- **DATASET CONTENT**:
^^^^^^^^

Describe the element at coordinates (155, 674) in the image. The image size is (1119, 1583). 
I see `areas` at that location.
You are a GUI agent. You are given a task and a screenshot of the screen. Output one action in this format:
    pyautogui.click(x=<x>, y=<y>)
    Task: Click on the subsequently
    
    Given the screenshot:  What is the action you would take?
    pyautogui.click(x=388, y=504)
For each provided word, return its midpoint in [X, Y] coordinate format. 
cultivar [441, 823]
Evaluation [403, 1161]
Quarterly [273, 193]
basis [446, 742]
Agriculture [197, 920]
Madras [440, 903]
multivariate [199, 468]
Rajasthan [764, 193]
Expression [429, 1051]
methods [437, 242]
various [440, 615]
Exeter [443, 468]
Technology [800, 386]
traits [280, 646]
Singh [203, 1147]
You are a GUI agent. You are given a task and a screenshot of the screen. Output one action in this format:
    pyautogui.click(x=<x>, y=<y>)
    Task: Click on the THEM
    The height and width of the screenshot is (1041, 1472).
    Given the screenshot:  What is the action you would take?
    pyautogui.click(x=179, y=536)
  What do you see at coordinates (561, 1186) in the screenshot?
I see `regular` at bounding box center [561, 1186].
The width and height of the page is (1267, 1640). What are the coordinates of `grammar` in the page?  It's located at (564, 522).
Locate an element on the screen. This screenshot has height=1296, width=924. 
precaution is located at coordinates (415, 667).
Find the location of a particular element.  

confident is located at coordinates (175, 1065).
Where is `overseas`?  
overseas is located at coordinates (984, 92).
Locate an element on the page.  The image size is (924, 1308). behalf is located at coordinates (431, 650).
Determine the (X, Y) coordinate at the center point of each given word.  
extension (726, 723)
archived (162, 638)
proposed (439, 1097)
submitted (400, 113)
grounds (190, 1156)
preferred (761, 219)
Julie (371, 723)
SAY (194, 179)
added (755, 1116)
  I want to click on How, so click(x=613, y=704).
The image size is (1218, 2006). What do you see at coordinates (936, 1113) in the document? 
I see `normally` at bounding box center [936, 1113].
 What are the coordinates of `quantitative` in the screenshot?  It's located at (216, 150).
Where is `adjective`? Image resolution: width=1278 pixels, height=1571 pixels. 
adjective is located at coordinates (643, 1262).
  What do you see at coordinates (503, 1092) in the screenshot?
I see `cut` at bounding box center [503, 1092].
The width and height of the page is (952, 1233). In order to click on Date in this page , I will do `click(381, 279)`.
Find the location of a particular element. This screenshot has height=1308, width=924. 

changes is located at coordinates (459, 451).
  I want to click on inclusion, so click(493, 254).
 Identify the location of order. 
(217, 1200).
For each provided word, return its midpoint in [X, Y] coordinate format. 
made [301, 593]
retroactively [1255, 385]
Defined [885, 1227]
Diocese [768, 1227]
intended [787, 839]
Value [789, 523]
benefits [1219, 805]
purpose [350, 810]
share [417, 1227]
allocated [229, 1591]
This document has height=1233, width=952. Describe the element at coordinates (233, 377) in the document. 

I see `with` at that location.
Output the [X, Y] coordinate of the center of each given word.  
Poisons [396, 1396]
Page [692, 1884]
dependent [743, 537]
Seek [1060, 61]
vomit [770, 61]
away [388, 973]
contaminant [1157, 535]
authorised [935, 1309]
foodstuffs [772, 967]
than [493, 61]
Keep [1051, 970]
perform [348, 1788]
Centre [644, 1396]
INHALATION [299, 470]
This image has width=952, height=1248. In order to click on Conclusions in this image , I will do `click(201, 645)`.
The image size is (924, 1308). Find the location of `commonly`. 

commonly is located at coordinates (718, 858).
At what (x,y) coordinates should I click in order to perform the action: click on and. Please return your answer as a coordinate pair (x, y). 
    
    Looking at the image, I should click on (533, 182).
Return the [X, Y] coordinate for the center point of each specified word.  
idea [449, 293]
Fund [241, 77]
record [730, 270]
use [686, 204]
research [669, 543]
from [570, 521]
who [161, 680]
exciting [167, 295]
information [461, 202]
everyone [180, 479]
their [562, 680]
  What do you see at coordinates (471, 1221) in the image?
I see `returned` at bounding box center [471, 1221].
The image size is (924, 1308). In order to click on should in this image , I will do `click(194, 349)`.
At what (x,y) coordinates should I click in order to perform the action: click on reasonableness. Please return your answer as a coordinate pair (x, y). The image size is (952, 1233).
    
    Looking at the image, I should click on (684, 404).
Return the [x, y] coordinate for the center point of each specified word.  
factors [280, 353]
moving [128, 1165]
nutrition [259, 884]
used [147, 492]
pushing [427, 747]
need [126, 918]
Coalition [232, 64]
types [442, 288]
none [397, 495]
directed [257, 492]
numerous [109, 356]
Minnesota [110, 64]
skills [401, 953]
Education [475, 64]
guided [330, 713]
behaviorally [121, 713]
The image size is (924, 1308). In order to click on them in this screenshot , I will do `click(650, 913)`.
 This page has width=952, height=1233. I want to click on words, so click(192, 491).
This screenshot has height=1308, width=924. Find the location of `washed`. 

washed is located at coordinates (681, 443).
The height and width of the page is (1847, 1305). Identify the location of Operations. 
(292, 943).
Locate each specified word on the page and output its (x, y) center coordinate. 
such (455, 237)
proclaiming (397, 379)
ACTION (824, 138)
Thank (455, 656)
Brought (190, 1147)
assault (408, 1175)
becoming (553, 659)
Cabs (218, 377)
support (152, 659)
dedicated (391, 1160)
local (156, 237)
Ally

^^^^^^^^

Rewrite the lines above, replacing "GUI agent" with "desktop assistant" and leaving everything else unchanged.

- **REPLY**:
Describe the element at coordinates (155, 674) in the image. The image size is (1119, 1583). 
I see `areas` at that location.
You are a desktop assistant. You are given a task and a screenshot of the screen. Output one action in this format:
    pyautogui.click(x=<x>, y=<y>)
    Task: Click on the subsequently
    
    Given the screenshot:  What is the action you would take?
    pyautogui.click(x=388, y=504)
For each provided word, return its midpoint in [X, Y] coordinate format. 
cultivar [441, 823]
Evaluation [403, 1161]
Quarterly [273, 193]
basis [446, 742]
Agriculture [197, 920]
Madras [440, 903]
multivariate [199, 468]
Rajasthan [764, 193]
Expression [429, 1051]
methods [437, 242]
various [440, 615]
Exeter [443, 468]
Technology [800, 386]
traits [280, 646]
Singh [203, 1147]
You are a desktop assistant. You are given a task and a screenshot of the screen. Output one action in this format:
    pyautogui.click(x=<x>, y=<y>)
    Task: Click on the THEM
    The height and width of the screenshot is (1041, 1472).
    Given the screenshot:  What is the action you would take?
    pyautogui.click(x=179, y=536)
  What do you see at coordinates (561, 1186) in the screenshot?
I see `regular` at bounding box center [561, 1186].
The width and height of the page is (1267, 1640). What are the coordinates of `grammar` in the page?  It's located at (564, 522).
Locate an element on the screen. This screenshot has height=1296, width=924. 
precaution is located at coordinates (415, 667).
Find the location of a particular element.  

confident is located at coordinates (175, 1065).
Where is `overseas`?  
overseas is located at coordinates (984, 92).
Locate an element on the page.  The image size is (924, 1308). behalf is located at coordinates (431, 650).
Determine the (X, Y) coordinate at the center point of each given word.  
extension (726, 723)
archived (162, 638)
proposed (439, 1097)
submitted (400, 113)
grounds (190, 1156)
preferred (761, 219)
Julie (371, 723)
SAY (194, 179)
added (755, 1116)
  I want to click on How, so click(x=613, y=704).
The image size is (1218, 2006). What do you see at coordinates (936, 1113) in the document? 
I see `normally` at bounding box center [936, 1113].
 What are the coordinates of `quantitative` in the screenshot?  It's located at (216, 150).
Where is `adjective`? Image resolution: width=1278 pixels, height=1571 pixels. 
adjective is located at coordinates (643, 1262).
  What do you see at coordinates (503, 1092) in the screenshot?
I see `cut` at bounding box center [503, 1092].
The width and height of the page is (952, 1233). In order to click on Date in this page , I will do `click(381, 279)`.
Find the location of a particular element. This screenshot has height=1308, width=924. 

changes is located at coordinates (459, 451).
  I want to click on inclusion, so click(493, 254).
 Identify the location of order. 
(217, 1200).
For each provided word, return its midpoint in [X, Y] coordinate format. 
made [301, 593]
retroactively [1255, 385]
Defined [885, 1227]
Diocese [768, 1227]
intended [787, 839]
Value [789, 523]
benefits [1219, 805]
purpose [350, 810]
share [417, 1227]
allocated [229, 1591]
This document has height=1233, width=952. Describe the element at coordinates (233, 377) in the document. 

I see `with` at that location.
Output the [X, Y] coordinate of the center of each given word.  
Poisons [396, 1396]
Page [692, 1884]
dependent [743, 537]
Seek [1060, 61]
vomit [770, 61]
away [388, 973]
contaminant [1157, 535]
authorised [935, 1309]
foodstuffs [772, 967]
than [493, 61]
Keep [1051, 970]
perform [348, 1788]
Centre [644, 1396]
INHALATION [299, 470]
This image has width=952, height=1248. In order to click on Conclusions in this image , I will do `click(201, 645)`.
The image size is (924, 1308). Find the location of `commonly`. 

commonly is located at coordinates (718, 858).
At what (x,y) coordinates should I click in order to perform the action: click on and. Please return your answer as a coordinate pair (x, y). 
    
    Looking at the image, I should click on (533, 182).
Return the [X, Y] coordinate for the center point of each specified word.  
idea [449, 293]
Fund [241, 77]
record [730, 270]
use [686, 204]
research [669, 543]
from [570, 521]
who [161, 680]
exciting [167, 295]
information [461, 202]
everyone [180, 479]
their [562, 680]
  What do you see at coordinates (471, 1221) in the image?
I see `returned` at bounding box center [471, 1221].
The image size is (924, 1308). In order to click on should in this image , I will do `click(194, 349)`.
At what (x,y) coordinates should I click in order to perform the action: click on reasonableness. Please return your answer as a coordinate pair (x, y). The image size is (952, 1233).
    
    Looking at the image, I should click on (684, 404).
Return the [x, y] coordinate for the center point of each specified word.  
factors [280, 353]
moving [128, 1165]
nutrition [259, 884]
used [147, 492]
pushing [427, 747]
need [126, 918]
Coalition [232, 64]
types [442, 288]
none [397, 495]
directed [257, 492]
numerous [109, 356]
Minnesota [110, 64]
skills [401, 953]
Education [475, 64]
guided [330, 713]
behaviorally [121, 713]
The image size is (924, 1308). In order to click on them in this screenshot , I will do `click(650, 913)`.
 This page has width=952, height=1233. I want to click on words, so click(192, 491).
This screenshot has height=1308, width=924. Find the location of `washed`. 

washed is located at coordinates (681, 443).
The height and width of the page is (1847, 1305). Identify the location of Operations. 
(292, 943).
Locate each specified word on the page and output its (x, y) center coordinate. 
such (455, 237)
proclaiming (397, 379)
ACTION (824, 138)
Thank (455, 656)
Brought (190, 1147)
assault (408, 1175)
becoming (553, 659)
Cabs (218, 377)
support (152, 659)
dedicated (391, 1160)
local (156, 237)
Ally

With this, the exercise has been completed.